Faye se sorprendió ligeramente, —¿La Familia Hayes?
—Sí, esa Familia Hayes.
También voy a tomar el examen de la escuela de medicina, quizás podamos ir juntas entonces.
—Oh, está bien —.
Faye conocía sus intenciones pero no le importó.
Viniendo de Ciudad Veridia, su estatus era demasiado bajo para entrar en la mira de los Faulkner o pisar su casa, así que se quedaba en un hotel.
Ahora, teniendo a una debutante de Aethelgard acercándose, había ganado algunas conexiones.
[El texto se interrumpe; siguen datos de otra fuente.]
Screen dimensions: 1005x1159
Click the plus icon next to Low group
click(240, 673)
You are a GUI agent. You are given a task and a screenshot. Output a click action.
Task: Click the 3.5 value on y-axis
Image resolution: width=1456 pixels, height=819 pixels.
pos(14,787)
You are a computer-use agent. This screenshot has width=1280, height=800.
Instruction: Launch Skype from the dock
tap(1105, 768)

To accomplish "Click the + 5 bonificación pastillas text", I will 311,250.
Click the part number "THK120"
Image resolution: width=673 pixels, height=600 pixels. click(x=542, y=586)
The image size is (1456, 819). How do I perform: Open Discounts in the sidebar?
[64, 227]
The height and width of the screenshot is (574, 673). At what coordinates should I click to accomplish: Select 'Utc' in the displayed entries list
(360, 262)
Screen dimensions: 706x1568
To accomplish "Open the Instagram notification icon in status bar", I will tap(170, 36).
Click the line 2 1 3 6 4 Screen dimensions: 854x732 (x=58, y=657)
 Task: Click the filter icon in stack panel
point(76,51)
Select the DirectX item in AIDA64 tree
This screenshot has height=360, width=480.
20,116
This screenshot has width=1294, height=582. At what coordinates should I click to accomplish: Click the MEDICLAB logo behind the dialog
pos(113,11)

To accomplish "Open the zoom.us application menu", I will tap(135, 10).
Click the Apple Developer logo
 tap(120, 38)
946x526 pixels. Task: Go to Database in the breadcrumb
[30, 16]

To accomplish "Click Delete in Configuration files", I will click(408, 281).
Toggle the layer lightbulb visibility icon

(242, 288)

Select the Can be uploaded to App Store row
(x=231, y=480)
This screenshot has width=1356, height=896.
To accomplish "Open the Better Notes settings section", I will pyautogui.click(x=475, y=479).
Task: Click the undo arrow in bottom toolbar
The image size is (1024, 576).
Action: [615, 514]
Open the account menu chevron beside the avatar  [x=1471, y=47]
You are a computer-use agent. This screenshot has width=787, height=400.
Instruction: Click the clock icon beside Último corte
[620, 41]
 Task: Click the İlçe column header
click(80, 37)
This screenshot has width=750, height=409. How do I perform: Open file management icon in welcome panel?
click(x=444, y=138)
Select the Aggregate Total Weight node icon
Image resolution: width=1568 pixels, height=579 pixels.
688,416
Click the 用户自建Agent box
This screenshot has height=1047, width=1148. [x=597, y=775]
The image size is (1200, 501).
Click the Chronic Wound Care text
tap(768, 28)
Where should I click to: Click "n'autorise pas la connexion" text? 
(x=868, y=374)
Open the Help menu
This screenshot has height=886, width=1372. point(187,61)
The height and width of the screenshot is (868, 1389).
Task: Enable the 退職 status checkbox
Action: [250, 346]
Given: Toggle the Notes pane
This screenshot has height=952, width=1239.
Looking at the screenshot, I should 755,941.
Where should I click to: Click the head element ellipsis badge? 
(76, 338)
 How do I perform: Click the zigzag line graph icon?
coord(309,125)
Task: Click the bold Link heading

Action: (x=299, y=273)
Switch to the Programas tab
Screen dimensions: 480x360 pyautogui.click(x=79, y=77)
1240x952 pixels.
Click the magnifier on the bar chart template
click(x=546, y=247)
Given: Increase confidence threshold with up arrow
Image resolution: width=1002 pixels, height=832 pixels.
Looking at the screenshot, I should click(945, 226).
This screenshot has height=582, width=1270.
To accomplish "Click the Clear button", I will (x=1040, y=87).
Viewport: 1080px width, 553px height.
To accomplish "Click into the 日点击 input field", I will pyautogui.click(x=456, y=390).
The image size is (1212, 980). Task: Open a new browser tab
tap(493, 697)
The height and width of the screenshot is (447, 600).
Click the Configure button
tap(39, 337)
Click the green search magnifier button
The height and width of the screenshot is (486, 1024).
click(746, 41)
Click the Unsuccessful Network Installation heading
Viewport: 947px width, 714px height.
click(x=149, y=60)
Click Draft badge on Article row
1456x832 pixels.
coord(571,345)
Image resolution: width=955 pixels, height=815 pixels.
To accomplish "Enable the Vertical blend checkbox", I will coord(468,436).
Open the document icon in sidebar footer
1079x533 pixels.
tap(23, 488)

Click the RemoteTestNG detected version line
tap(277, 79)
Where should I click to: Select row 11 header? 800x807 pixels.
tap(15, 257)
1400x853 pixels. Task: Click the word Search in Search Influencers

Ambas con sus propias agendas, rápidamente se hicieron amigas cercanas, prometiendo tomar juntas el examen de ingreso a la escuela de medicina.
…
Mientras tanto, en el hospital.
Después del goteo intravenoso, el anciano finalmente reaccionó y yacía en la cama gimiendo.
Alguien vino a visitarlo.
—Profesor, ¿está bien?
Recibí su llamada antes diciendo que hubo un incidente, estaba realmente preocupado.
Un joven apuesto entró, de aspecto bastante juvenil, vestido con ropa deportiva casual, lleno de energía.
Rápidamente caminó hasta la cama del anciano, luciendo ansioso.
El anciano continuó gimiendo, y el hombre lo ayudó a sentarse.
—¡Maldita estudiante de medicina!
Me rompió las costillas, si descubro quién fue, ¡me aseguraré de que sea severamente castigada!